Ursolic Acid induces ferroptosis by affecting redox balance and FADS2-mediated unsaturated fatty acid synthesis in Non-Small Cell Lung Cancer.

Abstract

Ursolic Acid (UA) is a naturally occurring pentacyclic triterpenoid compound that is prevalent in various medicinal plants and fruits. It has garnered significant attention due to its broad spectrum of anticancer properties. In this study, we evaluated the antitumor effects of UA on Non-Small Cell Lung Cancer (NSCLC).UA significantly inhibited NSCLC viability and induced cell death in a time- and dose-dependent manner. Furthermore, the administration of UA resulted in an elevation of intracellular reactive oxygen species (ROS), lipid ROS, and ferrous iron levels, while concurrently suppressing the expression of SLC7A11, glutathione, and GPX4. Consequently, this led to an augmentation in the concentration of the lipid peroxidation substrate, malondialdehyde. All the changes were effectively attenuated by the ferroptosis inhibitor Ferrostatin-1(Fer-1) and Deferoxamine (DFO).

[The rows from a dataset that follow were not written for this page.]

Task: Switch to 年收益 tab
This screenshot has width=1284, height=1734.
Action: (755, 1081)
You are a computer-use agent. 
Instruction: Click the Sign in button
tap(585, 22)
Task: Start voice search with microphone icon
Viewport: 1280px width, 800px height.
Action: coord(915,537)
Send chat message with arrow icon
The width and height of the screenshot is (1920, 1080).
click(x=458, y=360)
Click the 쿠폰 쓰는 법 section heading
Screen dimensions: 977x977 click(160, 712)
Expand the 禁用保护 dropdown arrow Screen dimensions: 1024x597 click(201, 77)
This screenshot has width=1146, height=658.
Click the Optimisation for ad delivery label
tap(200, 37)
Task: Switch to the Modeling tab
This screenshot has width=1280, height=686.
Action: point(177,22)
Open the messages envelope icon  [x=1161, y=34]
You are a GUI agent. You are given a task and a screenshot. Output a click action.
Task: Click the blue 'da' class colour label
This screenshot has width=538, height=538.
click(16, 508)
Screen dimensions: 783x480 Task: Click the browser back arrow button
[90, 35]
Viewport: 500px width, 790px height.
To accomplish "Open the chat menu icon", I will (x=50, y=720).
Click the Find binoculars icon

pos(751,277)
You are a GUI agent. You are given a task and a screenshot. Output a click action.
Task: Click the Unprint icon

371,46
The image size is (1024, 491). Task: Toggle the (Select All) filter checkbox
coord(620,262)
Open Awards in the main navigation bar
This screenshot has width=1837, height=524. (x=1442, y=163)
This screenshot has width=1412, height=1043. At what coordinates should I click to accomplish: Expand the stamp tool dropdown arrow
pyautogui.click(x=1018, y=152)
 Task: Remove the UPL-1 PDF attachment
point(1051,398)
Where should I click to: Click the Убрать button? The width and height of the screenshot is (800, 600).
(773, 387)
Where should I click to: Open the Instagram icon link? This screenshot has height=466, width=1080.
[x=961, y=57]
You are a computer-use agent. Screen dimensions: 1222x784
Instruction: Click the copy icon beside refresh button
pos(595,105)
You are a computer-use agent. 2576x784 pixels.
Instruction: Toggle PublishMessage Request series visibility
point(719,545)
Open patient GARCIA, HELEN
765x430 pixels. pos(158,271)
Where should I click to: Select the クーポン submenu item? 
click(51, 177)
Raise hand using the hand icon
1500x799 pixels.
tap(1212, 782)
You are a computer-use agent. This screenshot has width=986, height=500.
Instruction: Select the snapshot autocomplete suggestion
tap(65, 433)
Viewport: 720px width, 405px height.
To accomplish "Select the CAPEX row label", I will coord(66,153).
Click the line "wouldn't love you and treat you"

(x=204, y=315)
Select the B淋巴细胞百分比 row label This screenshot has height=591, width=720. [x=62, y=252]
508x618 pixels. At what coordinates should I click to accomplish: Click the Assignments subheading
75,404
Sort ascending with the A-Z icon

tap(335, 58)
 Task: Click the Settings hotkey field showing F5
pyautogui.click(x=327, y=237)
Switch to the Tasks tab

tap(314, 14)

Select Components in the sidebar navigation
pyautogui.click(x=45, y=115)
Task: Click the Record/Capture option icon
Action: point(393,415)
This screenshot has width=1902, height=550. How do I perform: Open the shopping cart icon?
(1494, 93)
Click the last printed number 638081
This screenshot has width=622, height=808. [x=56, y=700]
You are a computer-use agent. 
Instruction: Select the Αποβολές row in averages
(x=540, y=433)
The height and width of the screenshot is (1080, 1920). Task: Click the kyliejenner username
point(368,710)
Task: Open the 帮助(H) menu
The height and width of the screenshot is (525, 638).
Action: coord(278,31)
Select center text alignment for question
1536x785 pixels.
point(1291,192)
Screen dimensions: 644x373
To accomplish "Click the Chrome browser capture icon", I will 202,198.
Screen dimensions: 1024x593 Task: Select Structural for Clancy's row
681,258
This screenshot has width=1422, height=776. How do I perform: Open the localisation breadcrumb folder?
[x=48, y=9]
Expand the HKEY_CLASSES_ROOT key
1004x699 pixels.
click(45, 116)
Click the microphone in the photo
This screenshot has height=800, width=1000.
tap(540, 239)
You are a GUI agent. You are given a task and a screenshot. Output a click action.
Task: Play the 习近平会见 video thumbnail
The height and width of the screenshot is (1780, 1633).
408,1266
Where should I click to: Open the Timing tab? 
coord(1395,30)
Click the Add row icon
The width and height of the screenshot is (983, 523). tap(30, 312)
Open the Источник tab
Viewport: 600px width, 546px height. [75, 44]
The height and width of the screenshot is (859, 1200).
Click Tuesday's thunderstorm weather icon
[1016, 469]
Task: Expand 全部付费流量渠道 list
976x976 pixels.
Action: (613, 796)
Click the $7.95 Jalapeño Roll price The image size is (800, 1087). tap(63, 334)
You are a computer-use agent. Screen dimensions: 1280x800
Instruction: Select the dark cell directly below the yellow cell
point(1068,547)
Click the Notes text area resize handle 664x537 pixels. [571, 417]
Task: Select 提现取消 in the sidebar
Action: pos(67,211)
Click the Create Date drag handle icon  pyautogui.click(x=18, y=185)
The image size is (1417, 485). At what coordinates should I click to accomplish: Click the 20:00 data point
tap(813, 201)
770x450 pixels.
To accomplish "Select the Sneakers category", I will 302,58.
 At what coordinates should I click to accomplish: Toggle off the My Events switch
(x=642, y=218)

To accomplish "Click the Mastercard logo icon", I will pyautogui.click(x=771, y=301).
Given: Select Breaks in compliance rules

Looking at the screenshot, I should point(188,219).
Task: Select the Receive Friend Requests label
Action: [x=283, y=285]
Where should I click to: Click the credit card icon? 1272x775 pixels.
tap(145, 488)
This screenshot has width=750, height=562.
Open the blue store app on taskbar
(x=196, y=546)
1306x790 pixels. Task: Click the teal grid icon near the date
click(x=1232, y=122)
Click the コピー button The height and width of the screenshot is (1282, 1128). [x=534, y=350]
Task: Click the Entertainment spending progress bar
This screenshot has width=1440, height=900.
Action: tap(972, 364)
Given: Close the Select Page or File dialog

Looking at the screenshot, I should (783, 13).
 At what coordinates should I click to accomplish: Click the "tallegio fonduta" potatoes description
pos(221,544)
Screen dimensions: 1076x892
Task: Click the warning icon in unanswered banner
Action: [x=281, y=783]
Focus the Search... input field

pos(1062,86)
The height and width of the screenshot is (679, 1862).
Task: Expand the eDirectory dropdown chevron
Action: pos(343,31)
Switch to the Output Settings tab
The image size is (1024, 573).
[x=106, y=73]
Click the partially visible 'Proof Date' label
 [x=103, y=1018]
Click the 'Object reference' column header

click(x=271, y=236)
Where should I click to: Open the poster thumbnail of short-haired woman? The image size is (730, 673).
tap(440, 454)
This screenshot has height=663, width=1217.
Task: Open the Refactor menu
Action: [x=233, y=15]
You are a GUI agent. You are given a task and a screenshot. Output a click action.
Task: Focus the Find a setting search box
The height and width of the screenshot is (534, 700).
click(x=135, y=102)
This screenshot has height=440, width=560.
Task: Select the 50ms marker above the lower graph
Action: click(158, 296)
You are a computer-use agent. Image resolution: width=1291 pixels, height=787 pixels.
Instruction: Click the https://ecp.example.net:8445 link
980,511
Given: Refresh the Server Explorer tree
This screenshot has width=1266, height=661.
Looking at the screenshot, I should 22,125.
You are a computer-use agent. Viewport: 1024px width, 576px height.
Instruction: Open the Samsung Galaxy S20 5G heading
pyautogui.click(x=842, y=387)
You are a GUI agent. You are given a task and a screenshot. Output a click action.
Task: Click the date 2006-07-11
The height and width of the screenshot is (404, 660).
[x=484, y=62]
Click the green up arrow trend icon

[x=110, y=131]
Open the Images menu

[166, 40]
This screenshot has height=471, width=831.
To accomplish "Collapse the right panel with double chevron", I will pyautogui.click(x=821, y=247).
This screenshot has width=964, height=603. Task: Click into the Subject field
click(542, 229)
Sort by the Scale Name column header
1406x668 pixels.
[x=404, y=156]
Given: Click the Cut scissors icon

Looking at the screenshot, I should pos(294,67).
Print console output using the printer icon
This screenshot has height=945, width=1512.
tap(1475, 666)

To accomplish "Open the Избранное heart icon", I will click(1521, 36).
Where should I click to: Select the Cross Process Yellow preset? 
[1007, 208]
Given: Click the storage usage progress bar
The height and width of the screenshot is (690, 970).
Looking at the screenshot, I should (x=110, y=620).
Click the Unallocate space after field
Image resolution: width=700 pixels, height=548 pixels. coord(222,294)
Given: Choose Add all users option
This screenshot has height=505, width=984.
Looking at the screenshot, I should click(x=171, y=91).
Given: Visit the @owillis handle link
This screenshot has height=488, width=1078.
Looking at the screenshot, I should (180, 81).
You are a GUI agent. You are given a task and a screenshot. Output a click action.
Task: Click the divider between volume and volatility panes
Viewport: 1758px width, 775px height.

Moreover, similar observations were made in animal experiments. The sequencing data indicate that UA influences ferroptosis by modulating Fatty Acid Desaturase-2 (FADS2). The reintroduction of FADS2 through ectopic expression restored the resistance to ferroptosis induced by UA in A549 cells, while the addition of exogenous oleic acid (OA) counteracted the impact of UA on the oxidative response. These results suggest that UA induces ferroptosis in NSCLC by affecting redox pathways and the FADS2-mediated synthesis of unsaturated fatty acids.These studies collectively underscore the promising role of UA in the development of effective anticancer therapies.